How To Prevent Comment Spam With Google's No
Follow Attribute
Author: Danny Wirken

Putting up and maintaining a weblog of your own could be done
for free or built into your paid domain site. Either way,
whatever you put up on your blog becomes accessible to
practically anyone on the World Wide Web. Your blog has the
potential to gain many regular followers and once-in-a-while
visitors, given that you deliver content that is relevant and
interesting, making it an excellent medium for advertisement or
promoting products, services, or other websites relevant to its
general area of discussion. Thus, it is a reason for companies
paying blog owners to publish their ads on their blog sites.

What happens, though, if a certain company or enterprising
individual tries to get onto your blog through the comments
page with an active link to their site? That's what's called
comment spam, and a business enterprise can be the least of
your worries when it comes to this underhanded way of getting
Google search ranks up. Enterprising entities do this not
merely to promote the site to those who access that particular
comments page, but more importantly to increase their ranking
in search pages to that the site will stay on top of the search
return page.

Another version of comment spamming involves a website owner
who only copies the content of his or her site from a different
website that ranks high on the Google search page. That way,
this dishonest site owner doesn't have to work as hard, to
promote the site and gain a considerable following. The good
news is that, finding out if one's site content has been
copied, has become very easy, as copy detection programs can be
found online. Now, let's go back to the links problem.
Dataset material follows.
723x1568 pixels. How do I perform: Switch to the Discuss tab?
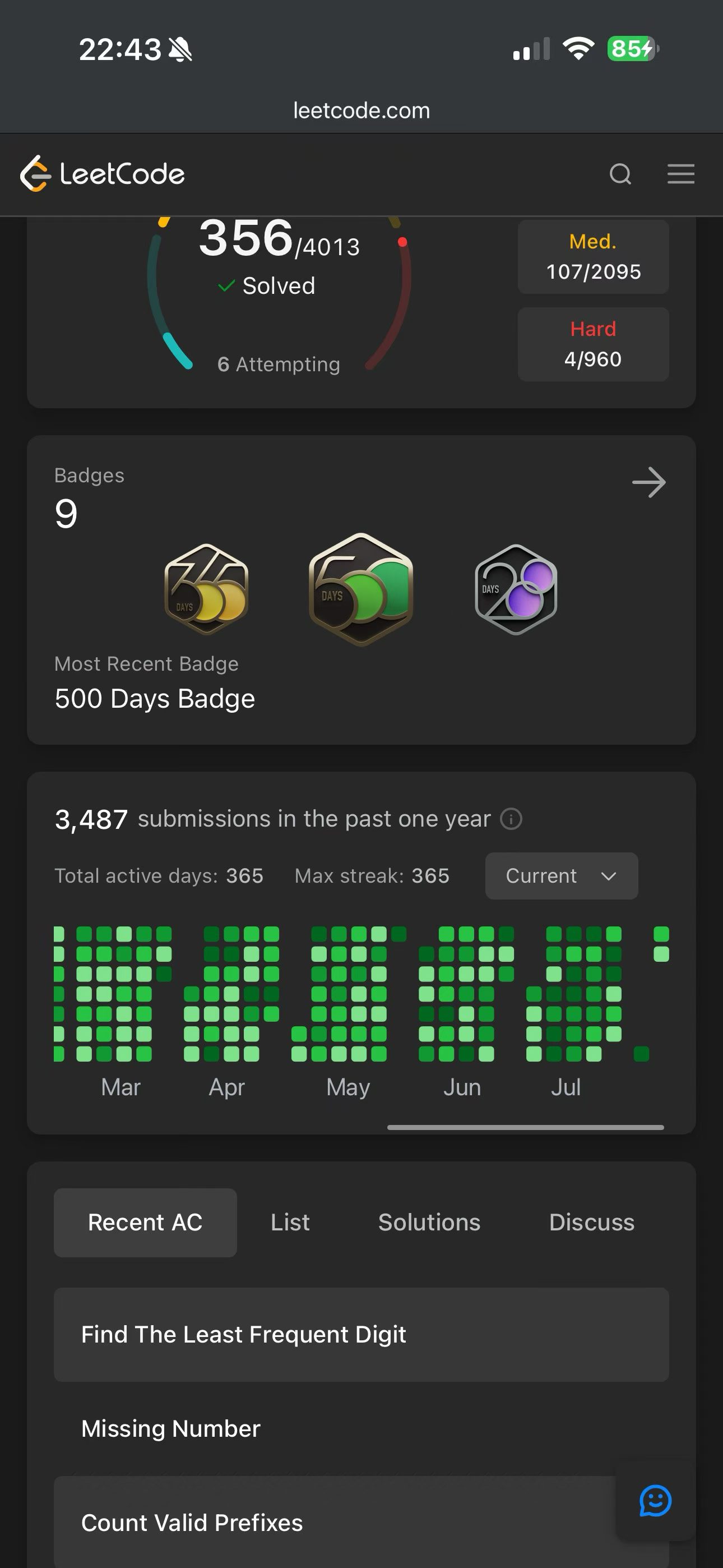[x=591, y=1223]
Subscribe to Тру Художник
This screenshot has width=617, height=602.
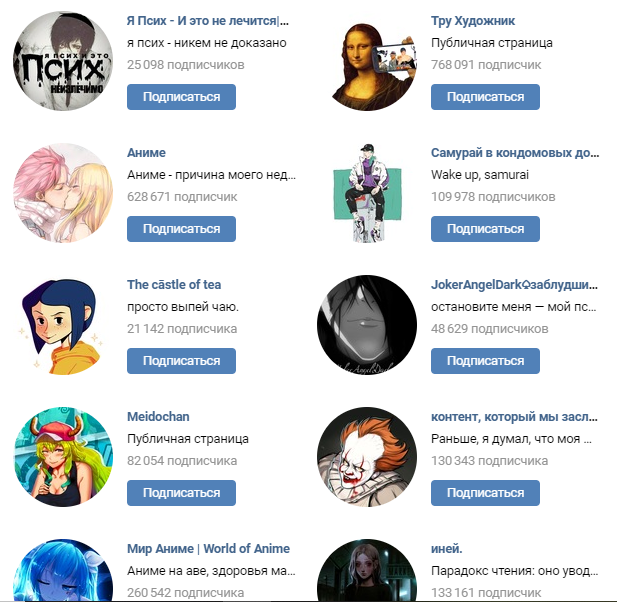[x=485, y=97]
Fortunately for blogs and sites that allow trackbacks and
comments from others, Google has announced their development of
a way to decrease the occurrence of comment spam. It's a feature
known as the "nofollow" attribute, which allows site owners to
add an additional attribute in the form rel="follow" to any
href code active link. This added part of a href link commands
Google spiders to disregard a link that leads outside of the
host site. The objective of this new development is to keep
those who abuse open Internet sites from reaping the benefits
of their misdeed.

While distressed blog owners may rejoice at this good news,
some may opt to weigh the pros and cons of this new feature. To
a business owner, a positive implication of using the no follow
attribute is that, he or she will be able to avoid freeloaders
trying to ride on his own site's Google ranking. Google's new
tag can offer you an increased control on the effect of a link
posted in your site by someone else without your prior
permission. This has the potential to increase the possibility
of that someone moving on to trying other possibilities that
will increase traffic for their website. When issuing comment
spam loses its benefit, then the spammer can hopefully try
other things that are potentially laden with honesty, for a
change.

Also, the new development will help strengthen the notion that
bloggers and site moderators must make an effort to ensure that
links that lead to their site will not disappoint, and their
content are beneficial to the users of that particular site
hosting the link. In addition, site owners must try to focus on
outstanding and read-worthy content that will have enough impact
to the online community that other sites will want to provide a
link to their site by their own choice.

Perhaps the only Internet users who will find this new
attribute disadvantageous are those who have become accustomed
to using comment spam as a means to promote their own site.
However, it should instead be a challenge for them in putting
up worthwhile content for their site, such that Internet users
will be searching for their site by name, and not clicking on
its link by accident. For best results, have the service add
the nofollow attribute to links that other users themselves
created, such as those within their comment, and the link
attached to the name of user who wrote the comment. Other areas
where the attribute can be used include visitor statistic
sections, guestbooks, and referrer lists.

Among the first weblog software creators that signed up for
this service are LiveJournal, Blogger, Wordpress, Flickr, and
MSN Spaces. Users of these blog services and others need not do
anything themselves. The free blog host only needs to keep the
attribute version updated to ensure its full effect.

This concept of having better control over outgoing links isn't
all new, however. Forward-thinking programmers have been able to
devise ways to prevent search engine spiders from detecting
outgoing links for quite a while. Yet this new Google tag gives
power to the common website owner over his or her site's
outgoing links.
Some may have doubts on the effectiveness of this new service.
One notion is that this will not be fully efficient unless it
becomes a default option for bloggers and webmasters. Perhaps
it also does not help that there are skeptics, not to mention
dishonest users that will try to get past this obstacle and
even devise a tougher-to-beat approach to comment spamming and
link campaigns.

In addition, those who do gain in search engine ranking through
referral links by those who really, wholeheartedly support their
site have the most to lose. The possibility of search page
rankings being a thing of the past presents itself in this
scenario. Then again, it would not hurt to pose a challenge to
those whose sites and products have yet to gain popularity.
Perhaps businesses need to make a habit of improving, and have
faith that those Internet users, who know exactly what they are
looking for on the web, will find them eventually and be
satisfied with what they have to offer. Besides, the really
great ideas are the one that stand the test of time.